The indexOf method returns -1 if phrase does not occur within str, in which case the screenOnPhrase method simply returns false. Otherwise, the method goes on to test for the maximum number of extraneous characters that separated the matching characters in the original data.
(While writing this explanation, I realized that phrase might have occurred more than once in data, with too many extraneous characters in the first occurrence and an acceptable number of extraneous characters in a later occurrence. In this case, however, the algorithm would return false.
Given the reason for the extraneous characters in the first place, it is probably unlikely that this will happen. However, this is a logic error that would be worth fixing.)

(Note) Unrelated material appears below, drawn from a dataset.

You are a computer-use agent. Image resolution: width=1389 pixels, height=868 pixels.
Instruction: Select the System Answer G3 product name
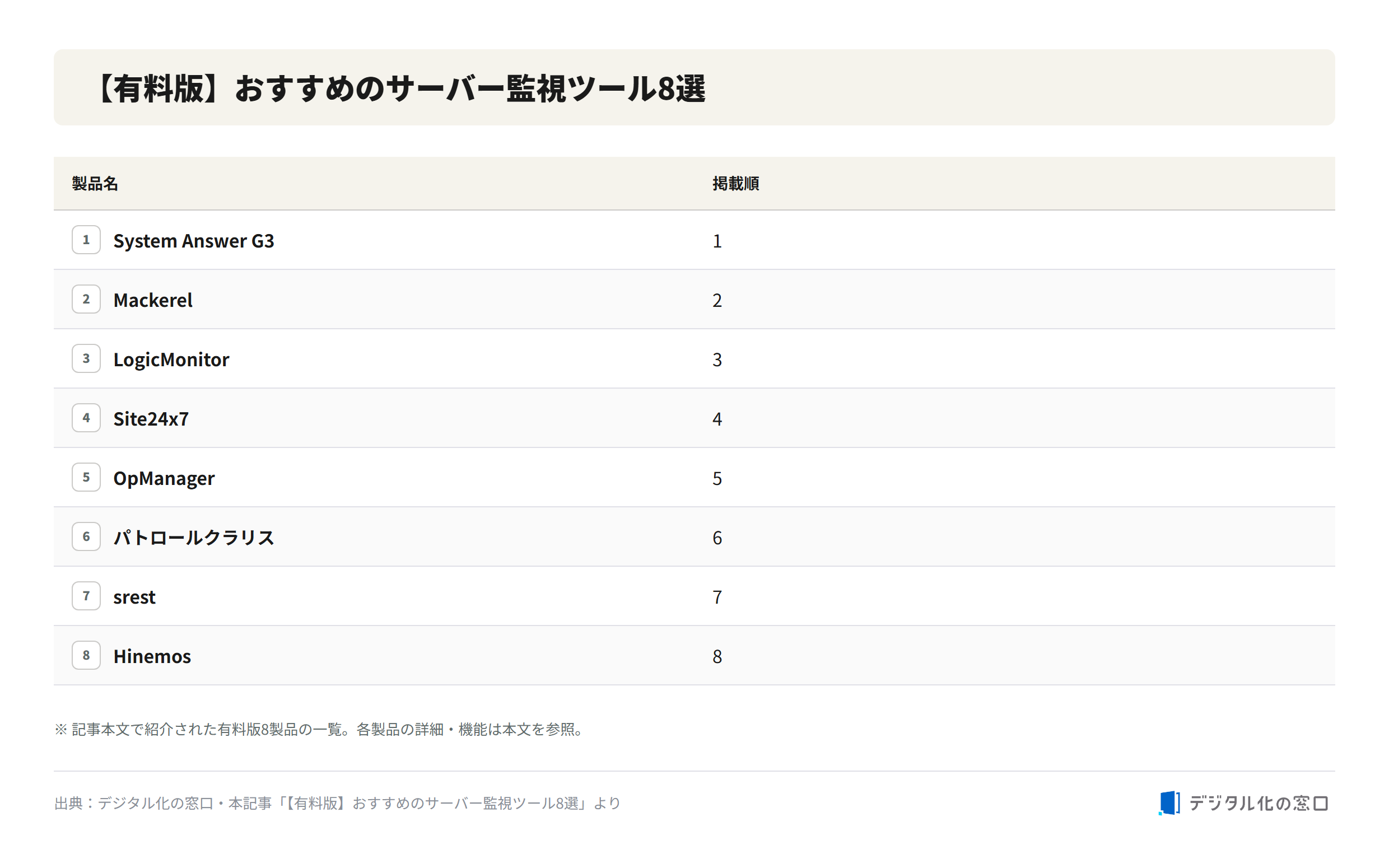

Check number of extraneous characters
When there is a match, we need to confirm that the span between matching characters does not exceed the number allowed by the incoming parameter spanLim. This is accomplished by the code in Listing 23.
int maxSpan = 0; |
As each matching character was extracted from data in Listing 21, the original position of that character in data was encapsulated in an object of type Integer. That Integer object's reference was appended to a list of such references in the object of type ArrayList referred to by locationData.
Thus the elements in the ArrayList refer to objects containing the original positions of successive matching characters in data. This information will be used to calculate the maximum number of characters separating those matching characters.
The code in Listing 22 found the position of the first character of phrase in the compressed string referred to by str and saved that value in a local int variable named match.
What happens now is ...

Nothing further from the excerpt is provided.